ススキノなど札幌中心部、客引き禁止が全業種に拡大…一部エリアの自店前1m以内は除外
2022/7/1

 札幌市中心部での客引きなどを禁じる「客引き防止条例」が7月に全面施行され、道警や市職員らによるパトロールなどが1日に行われる予定だ。条例の周知期間とするため、今年4月から一部が施行されていたが、今後は、ススキノ地区といった市中心部での全業種の客引きを禁止し、従わない場合は、過料や氏名公表などの罰則が科される。


 札幌市地域振興部区政課によると、これまでは、風俗営業法、道迷惑行為防止条例、市のススキノ条例で規制されている接待を伴う飲食店などが対象だった。新たに全面施行される条例では、居酒屋やカラオケ店など全業種の客引きや客待ち、勧誘行為を禁止する。


 対象エリアはJR札幌駅周辺~すすきの駅周辺で、東西は創成川通から西7丁目通の間。一部エリアでは、自店舗前1メートル以内での客引き行為が認められている。

 市は今年度から指導員として道警OBの7人を採用した。指導員は毎日巡回を行い、違反行為を確認すれば、指導、勧告、命令を行う。命令に従わなければ、5万円以下の過料を科すほか、違反行為に関連する店舗名を公表する。

 市は昨年7月、金・土曜日の午後6~11時にススキノ条例で指定する区域内で客引きの実態調査を行った。新型コロナウイルスの感染拡大を受け、時短要請中だったにもかかわらず、平均で54・9人の客引きを確認した。内訳では、旧ラフィラ前で29・7人、南5~7条周辺で13・2人、狸小路周辺で7・6人だった。

 また、インターネット上で市民480人に実施したアンケートでは、約9割が客引き行為を好ましいとは思わず、約7割が何らかの規制を行う必要性を感じていると回答した。その理由については「ぼったくりに遭いそうで不安」が71・3%、「不快な気分になる」が58・2%、「通行の邪魔」が54・1%を占めた。地元町内会や関係団体でつくる協議会も、市に規制を強く望む要望書を提出していた。

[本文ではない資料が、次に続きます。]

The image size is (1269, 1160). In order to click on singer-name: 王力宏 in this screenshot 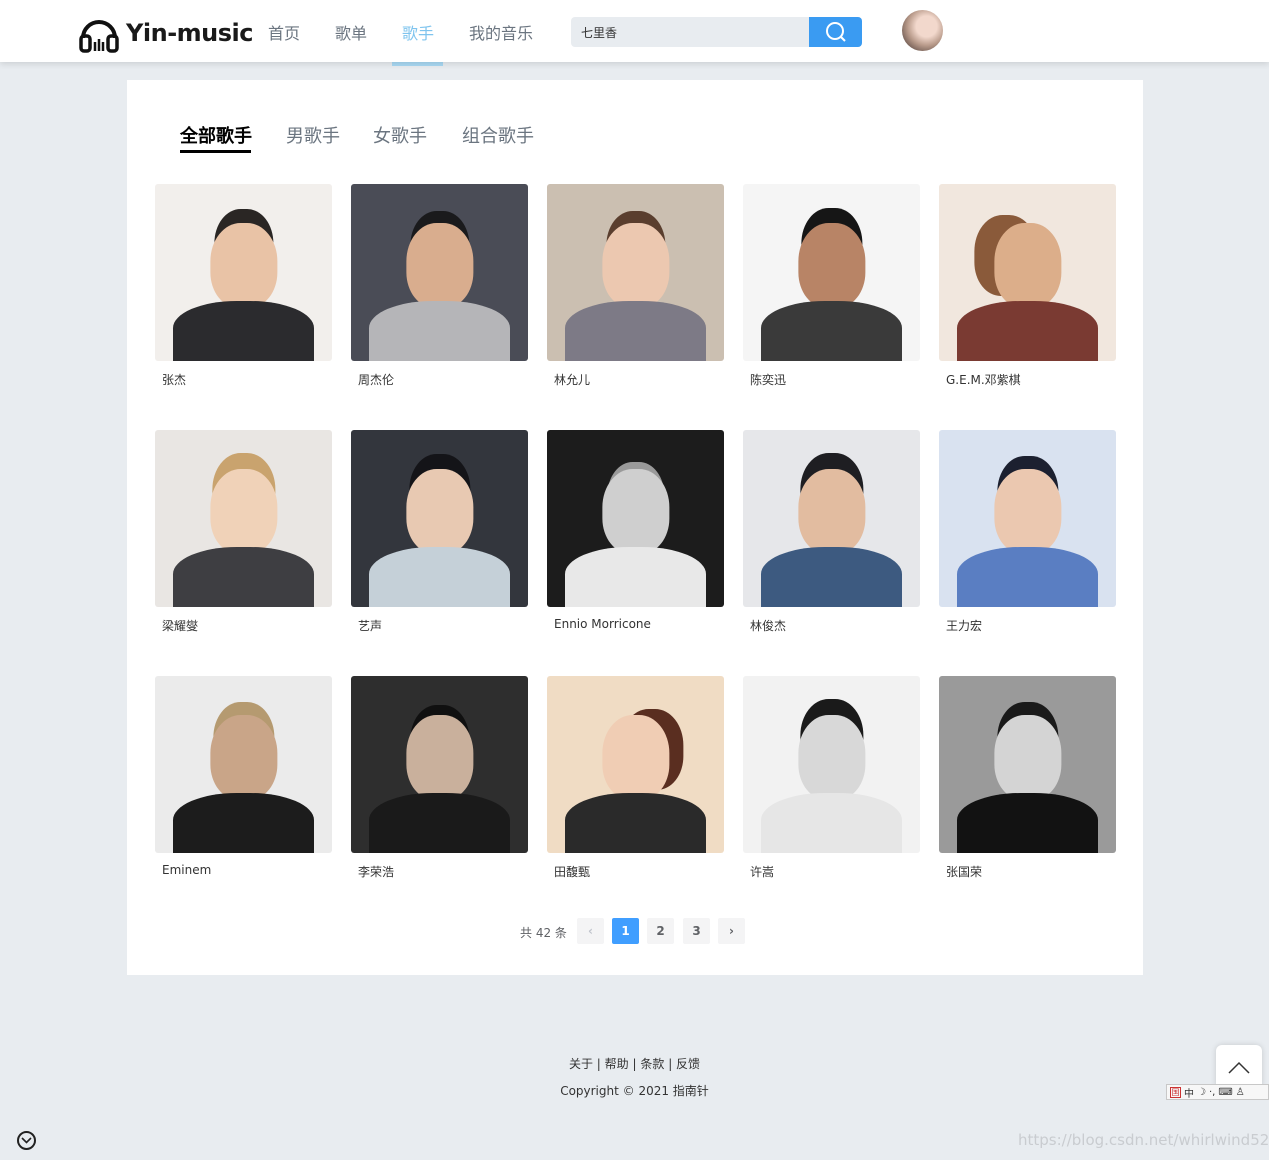, I will do `click(964, 626)`.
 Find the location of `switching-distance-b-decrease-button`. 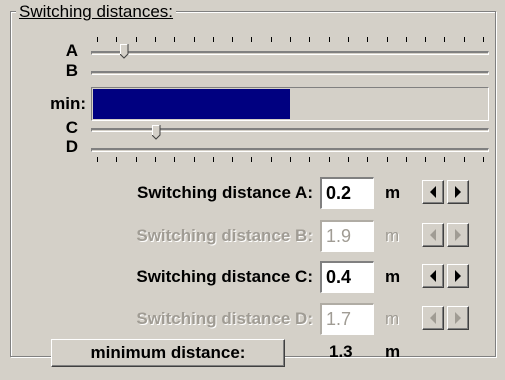

switching-distance-b-decrease-button is located at coordinates (433, 235).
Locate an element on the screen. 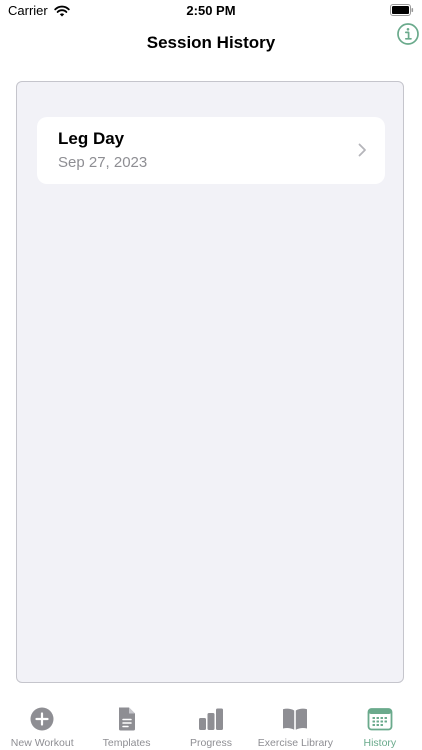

 こうした客引きや客待ちなどへの苦情が相次いだことから市は昨年3月に条例の制定に着手。市民からの意見公募を行うなどし、今年2月、札幌市議会に提出し、3月に可決された。市地域振興部の奥木貴史区政課長は「安心して通行できるように、関係機関と協力しながら安全で安心な街づくりをしていきたい」と話している。